In agreement with the previous findings, we noted that Borrelia enter fibroblasts by forming tethers between the cell wall of the Borrelia and the cell membrane of the fibroblast, then transmigrate through these cells, and are continuously surrounded by the fibroblast’s cell membrane. Klempner also studied co-cultures by electron microscopy and observed that Borrelia were internalized in a host vesicle [23]. Wu and co-workers reported that B. burgdorferi is able to internalise into different eukaryotic cells including endothelial cells, fibroblasts, neuronal, and neuroglial cells [51]. The entry of Borrelia was also studied in Vero cells [16]. At 24–48 h, most Vero cells had spirochetes either attached to their surface or internalized. Numerous coated pits and vesicles (120–150 nm diameter) were attached to the penetrating spirochetes. The uptake of Borrelia by fibroblasts differed in our study. Borrelia were attached to the cell surface or folded into the cell membrane of fibroblasts, as noted in synovial cells [12].
Fibronectin has been shown to mediate Borrelia attachment [9, 24]. However, the invasion of Borrelia requires β-1 integrins [51]. Fibrinogen binding by Borrelia may create a bridge for binding integrins [18]. The decorin-binding protein A is important for tethering, as observed on endothelial cells. Furthermore, P66, a porin with adhesive capability, may support the transmigration of Borrelia and intracellular invasion [18]. The cytoskeleton is responsible for internalisation of bacteria, as observed in a Bacillus anthracis/fibroblasts cell line [39]. Wu et al. suggested that the reorganisation of actin filaments and Src family kinases is necessary for internalisation [51]. We found densely packed filaments in close apposition to Borrelia within fibroblasts, probably representing actin filaments.
It has been reported that the internalisation of B. burgdorferi does not alter the viability of mammalian cells [51]. The viability of fibroblasts was similar in both, co-cultures and control cultures of fibroblasts alone; after 1 week autophagolysosomes were found in both cultures.
Borrelia are known to undergo pathologic changes such as shedding of the outer envelope and cystic malformation under adverse conditions like exposure to penicillin or deprivation of nutrients in the culture fluid [22, 51]. In our study as well, Borrelia showed typical bleb and gemma formation, and cystic expansion as a sign of malnutrition. The latter might have been induced by co-culture in RPMI and deprivation of important nutrients for the growth of Borrelia, as is true of the BSK-H medium. We co-cultured fibroblasts with Borrelia according to a previous protocol by Klempner et al., which suggests RPMI as culture medium [23].

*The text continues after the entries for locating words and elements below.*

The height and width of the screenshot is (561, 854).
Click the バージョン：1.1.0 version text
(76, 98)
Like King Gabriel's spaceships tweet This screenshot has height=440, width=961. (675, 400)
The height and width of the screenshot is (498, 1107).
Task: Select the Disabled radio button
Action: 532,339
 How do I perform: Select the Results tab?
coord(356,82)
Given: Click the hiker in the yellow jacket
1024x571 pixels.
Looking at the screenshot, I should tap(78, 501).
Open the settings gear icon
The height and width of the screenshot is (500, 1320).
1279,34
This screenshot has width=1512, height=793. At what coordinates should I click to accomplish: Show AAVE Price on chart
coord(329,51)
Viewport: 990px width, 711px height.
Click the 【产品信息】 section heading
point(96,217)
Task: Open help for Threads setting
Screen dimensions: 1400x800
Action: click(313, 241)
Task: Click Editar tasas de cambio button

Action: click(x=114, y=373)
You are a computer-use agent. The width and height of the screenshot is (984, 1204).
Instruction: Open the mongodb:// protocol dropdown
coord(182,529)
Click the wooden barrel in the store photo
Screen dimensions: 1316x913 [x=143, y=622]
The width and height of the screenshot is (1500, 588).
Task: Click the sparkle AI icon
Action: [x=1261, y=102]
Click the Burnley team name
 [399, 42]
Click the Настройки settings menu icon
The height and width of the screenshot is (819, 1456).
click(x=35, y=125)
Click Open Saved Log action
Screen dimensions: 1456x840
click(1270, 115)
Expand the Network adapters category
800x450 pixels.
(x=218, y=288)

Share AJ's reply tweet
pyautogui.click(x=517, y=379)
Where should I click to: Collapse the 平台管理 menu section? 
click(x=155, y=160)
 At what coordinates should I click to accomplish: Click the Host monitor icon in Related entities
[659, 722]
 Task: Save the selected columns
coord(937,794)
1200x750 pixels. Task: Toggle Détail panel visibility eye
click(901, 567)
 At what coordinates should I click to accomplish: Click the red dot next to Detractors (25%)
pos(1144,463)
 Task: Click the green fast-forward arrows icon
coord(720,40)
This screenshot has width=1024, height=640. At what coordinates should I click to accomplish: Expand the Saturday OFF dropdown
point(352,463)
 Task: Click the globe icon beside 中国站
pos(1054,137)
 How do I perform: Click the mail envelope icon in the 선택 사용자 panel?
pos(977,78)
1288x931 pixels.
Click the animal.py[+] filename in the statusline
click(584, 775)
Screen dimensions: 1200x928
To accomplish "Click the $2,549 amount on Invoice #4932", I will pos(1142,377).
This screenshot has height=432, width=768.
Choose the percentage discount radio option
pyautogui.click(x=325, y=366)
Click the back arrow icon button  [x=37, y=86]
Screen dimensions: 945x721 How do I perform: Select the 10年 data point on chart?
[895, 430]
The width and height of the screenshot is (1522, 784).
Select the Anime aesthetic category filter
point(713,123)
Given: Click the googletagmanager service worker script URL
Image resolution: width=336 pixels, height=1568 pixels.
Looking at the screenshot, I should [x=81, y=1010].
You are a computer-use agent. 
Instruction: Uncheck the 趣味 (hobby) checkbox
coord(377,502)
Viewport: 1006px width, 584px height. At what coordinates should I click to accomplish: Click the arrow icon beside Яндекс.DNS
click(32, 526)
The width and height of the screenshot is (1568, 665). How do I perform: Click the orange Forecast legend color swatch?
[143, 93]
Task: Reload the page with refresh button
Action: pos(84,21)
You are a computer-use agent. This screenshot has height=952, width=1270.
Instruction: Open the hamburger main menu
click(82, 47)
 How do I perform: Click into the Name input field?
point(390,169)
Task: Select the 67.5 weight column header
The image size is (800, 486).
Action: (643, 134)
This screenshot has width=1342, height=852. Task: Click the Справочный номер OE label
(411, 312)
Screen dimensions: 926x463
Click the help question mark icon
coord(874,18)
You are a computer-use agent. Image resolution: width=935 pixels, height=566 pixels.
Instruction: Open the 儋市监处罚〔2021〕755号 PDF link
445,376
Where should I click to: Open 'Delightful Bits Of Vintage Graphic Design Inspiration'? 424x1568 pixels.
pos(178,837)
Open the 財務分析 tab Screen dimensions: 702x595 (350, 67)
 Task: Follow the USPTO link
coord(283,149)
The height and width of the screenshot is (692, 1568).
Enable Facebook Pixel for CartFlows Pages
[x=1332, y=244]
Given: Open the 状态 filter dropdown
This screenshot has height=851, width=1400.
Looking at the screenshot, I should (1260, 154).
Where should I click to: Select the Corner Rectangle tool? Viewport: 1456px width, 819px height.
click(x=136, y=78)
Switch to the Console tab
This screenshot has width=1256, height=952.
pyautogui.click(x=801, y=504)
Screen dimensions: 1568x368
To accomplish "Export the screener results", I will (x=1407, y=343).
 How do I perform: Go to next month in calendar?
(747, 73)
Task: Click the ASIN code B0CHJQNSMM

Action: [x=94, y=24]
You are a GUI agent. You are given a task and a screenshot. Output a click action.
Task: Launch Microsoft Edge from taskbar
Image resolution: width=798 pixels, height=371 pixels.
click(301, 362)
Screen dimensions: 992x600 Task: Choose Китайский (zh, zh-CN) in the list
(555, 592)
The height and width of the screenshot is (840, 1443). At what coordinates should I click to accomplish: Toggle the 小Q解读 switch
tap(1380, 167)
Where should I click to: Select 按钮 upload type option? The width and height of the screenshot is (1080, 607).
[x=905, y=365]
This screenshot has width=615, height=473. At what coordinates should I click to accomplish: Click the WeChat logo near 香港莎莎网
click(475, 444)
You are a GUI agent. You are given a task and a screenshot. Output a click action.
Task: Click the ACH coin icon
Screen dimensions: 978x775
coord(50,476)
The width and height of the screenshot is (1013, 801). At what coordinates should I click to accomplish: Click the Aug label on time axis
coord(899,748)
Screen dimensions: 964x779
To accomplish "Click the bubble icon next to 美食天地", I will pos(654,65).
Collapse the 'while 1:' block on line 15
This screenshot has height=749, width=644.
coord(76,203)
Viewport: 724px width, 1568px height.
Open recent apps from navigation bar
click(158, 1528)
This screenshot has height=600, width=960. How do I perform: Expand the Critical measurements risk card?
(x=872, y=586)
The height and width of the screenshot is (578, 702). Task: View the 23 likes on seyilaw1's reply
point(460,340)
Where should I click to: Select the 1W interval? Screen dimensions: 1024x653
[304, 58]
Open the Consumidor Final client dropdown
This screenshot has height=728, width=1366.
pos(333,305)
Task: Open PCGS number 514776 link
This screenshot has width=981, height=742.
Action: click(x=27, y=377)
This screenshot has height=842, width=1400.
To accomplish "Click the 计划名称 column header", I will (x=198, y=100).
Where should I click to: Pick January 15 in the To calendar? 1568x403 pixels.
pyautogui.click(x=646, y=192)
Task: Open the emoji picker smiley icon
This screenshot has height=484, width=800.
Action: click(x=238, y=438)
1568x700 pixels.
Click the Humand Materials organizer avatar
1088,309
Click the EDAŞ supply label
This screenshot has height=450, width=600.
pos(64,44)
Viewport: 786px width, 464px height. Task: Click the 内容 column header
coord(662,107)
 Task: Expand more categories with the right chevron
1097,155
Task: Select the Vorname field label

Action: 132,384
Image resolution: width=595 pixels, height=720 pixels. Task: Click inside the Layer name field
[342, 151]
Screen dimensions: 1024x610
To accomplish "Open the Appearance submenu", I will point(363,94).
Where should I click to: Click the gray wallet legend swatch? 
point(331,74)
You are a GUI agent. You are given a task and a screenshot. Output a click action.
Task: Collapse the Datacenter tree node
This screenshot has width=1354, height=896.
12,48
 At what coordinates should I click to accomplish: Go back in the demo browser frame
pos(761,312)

Both Borrelia species BB and BA are associated with similar morphologic changes. However, the role of the genospecies-specific immune response has not been studied in detail. In the recent past, human dermal fibroblasts co-cultured with the three main B. burgdorferi sensu lato species showed a homogenous inflammatory gene profile with similar transcriptional profiles and no species-specific fingerprint of transcriptional changes in fibroblasts, including a common core of chemokines/cytokines and interferon-related genes [30].
We found a considerable upregulation of TGF-β mRNA synthesis in fibroblasts co-cultured with BA, resulting in a fourfold increase of collagen type I mRNA and a 1.8-fold increase after exposure to BB compared to control fibroblasts.
The distribution of collagens I and III in the skin varies in the different skin layers with substantial differences in expression of mRNA for type I and III procollagen [4]. In morphea, fibroblast cell lines produced increased amounts of type I and type III collagens, but the ratios of type I and type III collagens remained relatively unchanged in all the cultures, suggesting that they have undergone a coordinated activation of collagen synthesis at transcriptional level [47].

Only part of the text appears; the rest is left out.